Exercise requirements:
Each entry below should be restated word for word, without any picture it contains.

(Records from a collection)
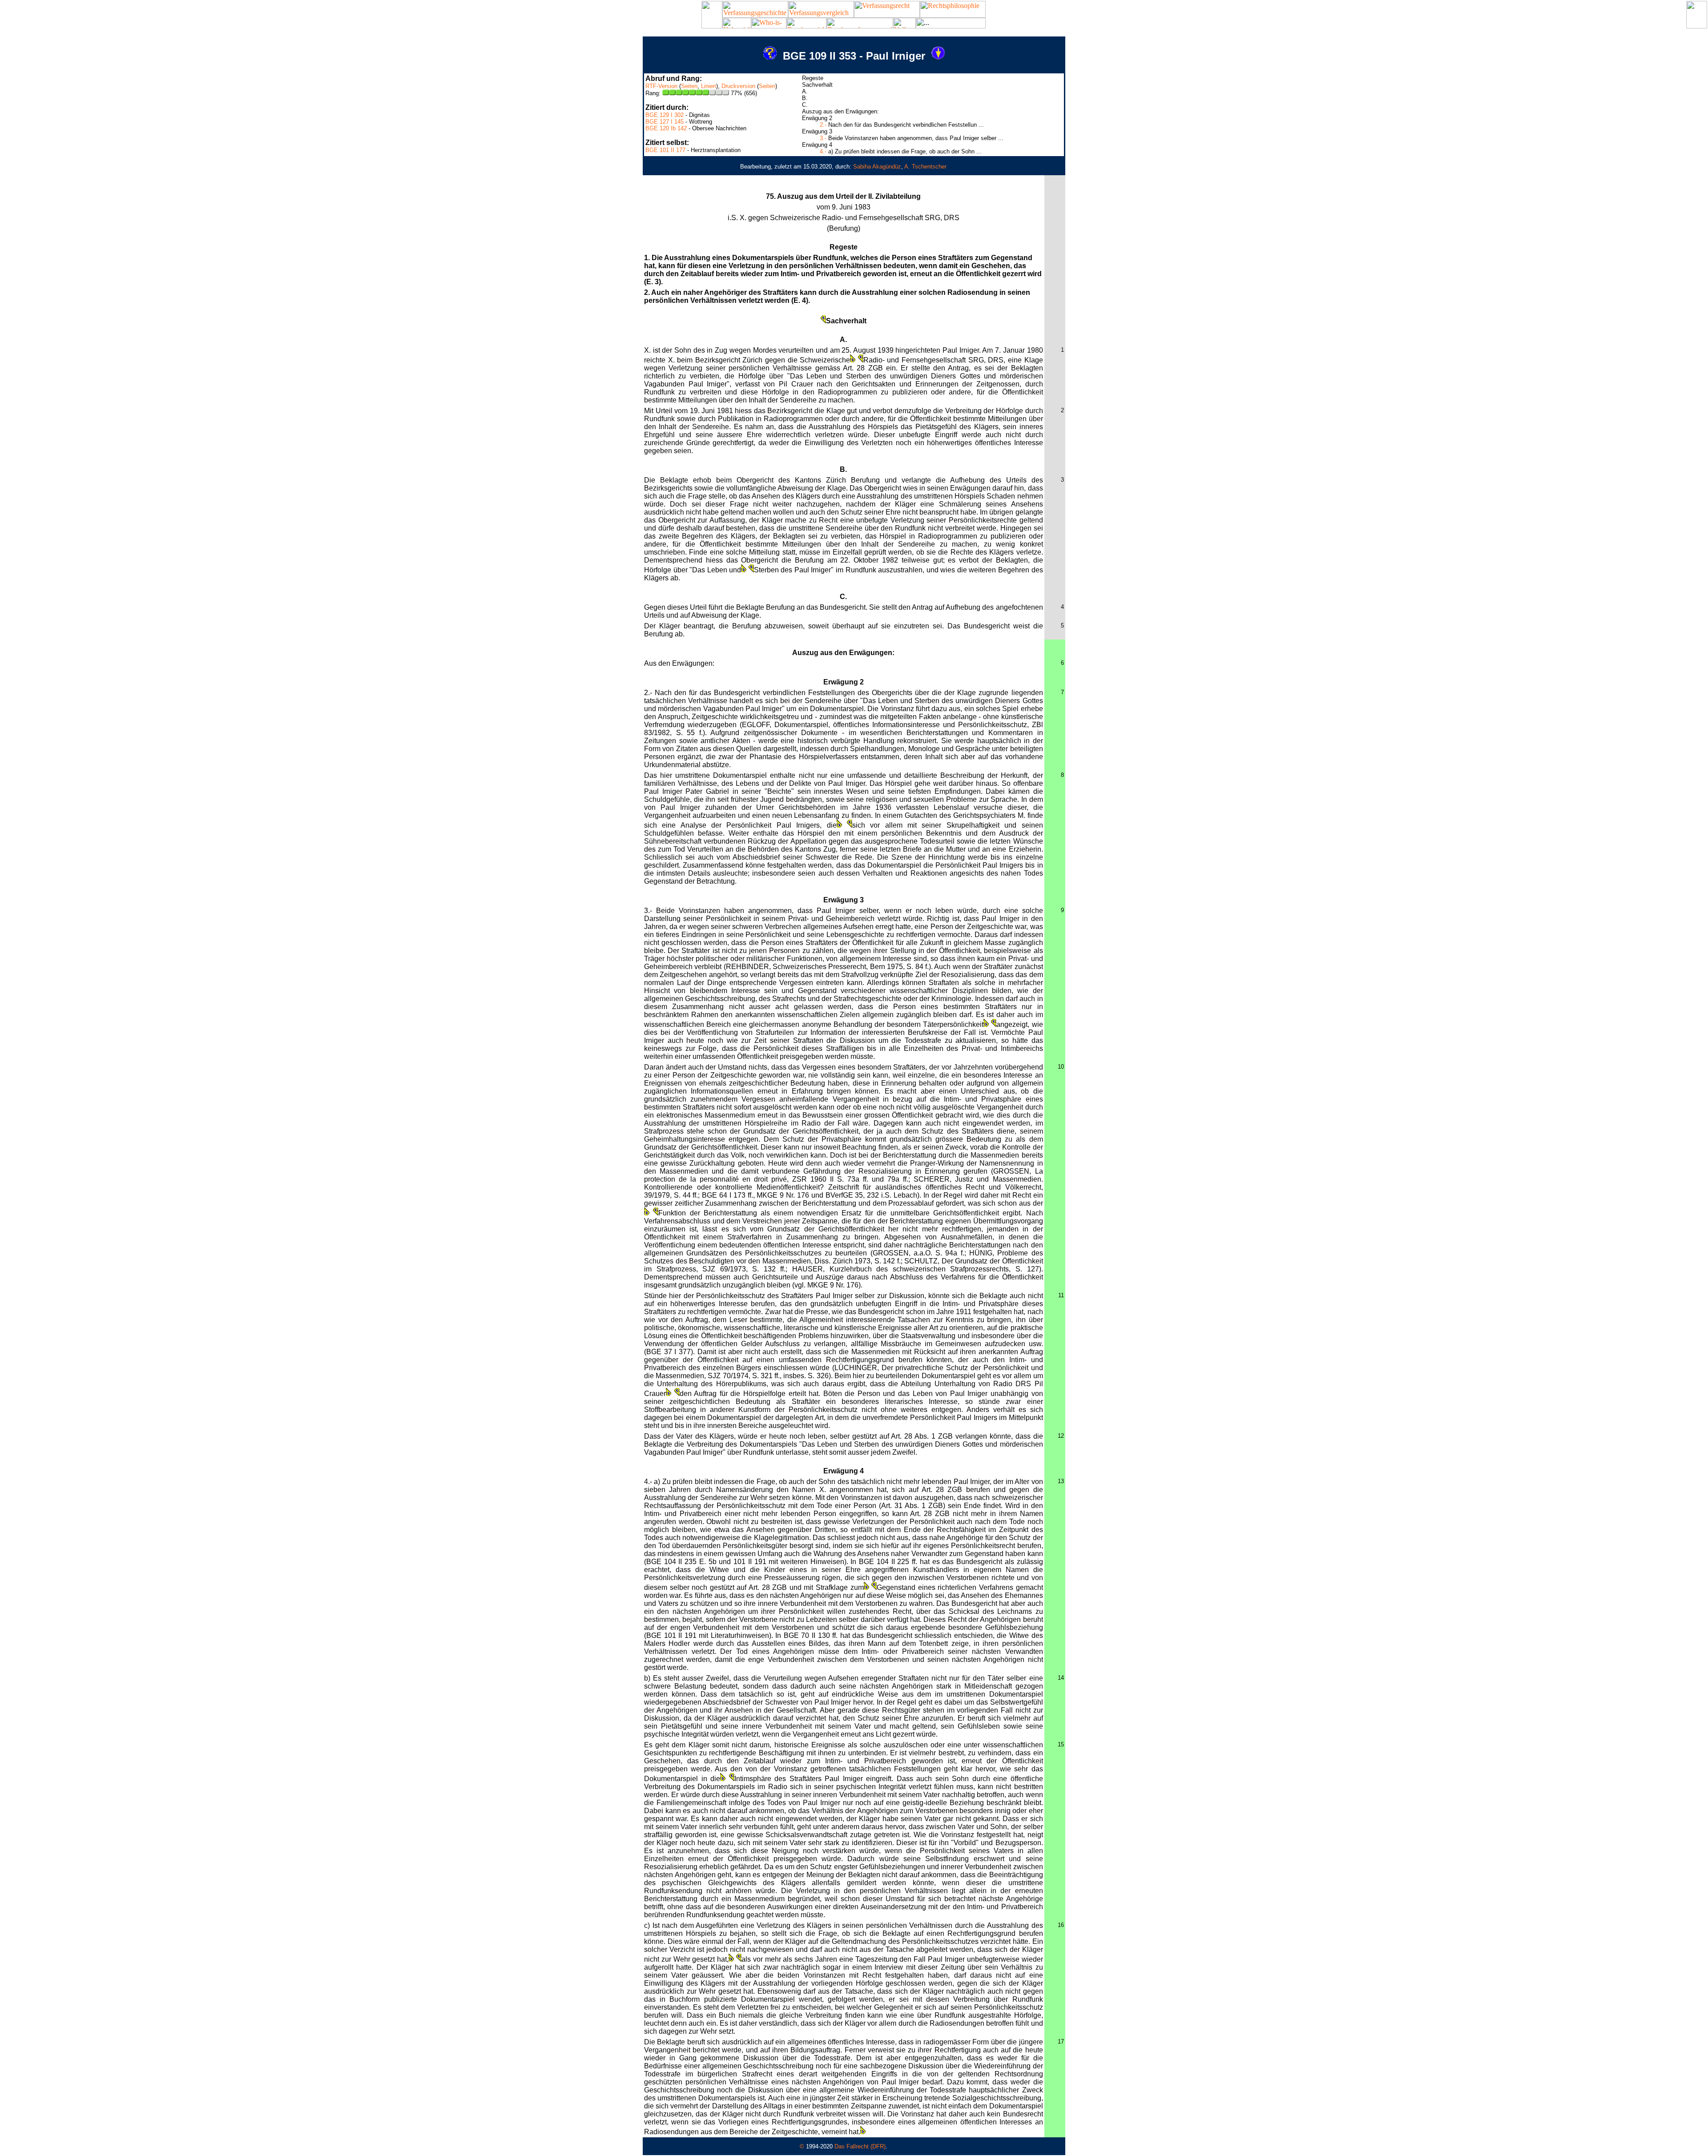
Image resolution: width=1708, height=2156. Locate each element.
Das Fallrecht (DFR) (860, 2146)
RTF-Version (661, 86)
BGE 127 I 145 (664, 121)
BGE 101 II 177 (665, 150)
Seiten (689, 86)
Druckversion (738, 86)
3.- (823, 138)
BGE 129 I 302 (664, 115)
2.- (823, 124)
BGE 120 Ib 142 (666, 128)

Task output:
Image resolution: width=1708, height=2156. Locate each element.
Das Fallrecht (DFR) (860, 2146)
RTF-Version (661, 86)
BGE 127 I 145 (664, 121)
BGE 101 II 177 (665, 150)
Seiten (689, 86)
Druckversion (738, 86)
3.- (823, 138)
BGE 129 I 302 (664, 115)
2.- (823, 124)
BGE 120 Ib 142 (666, 128)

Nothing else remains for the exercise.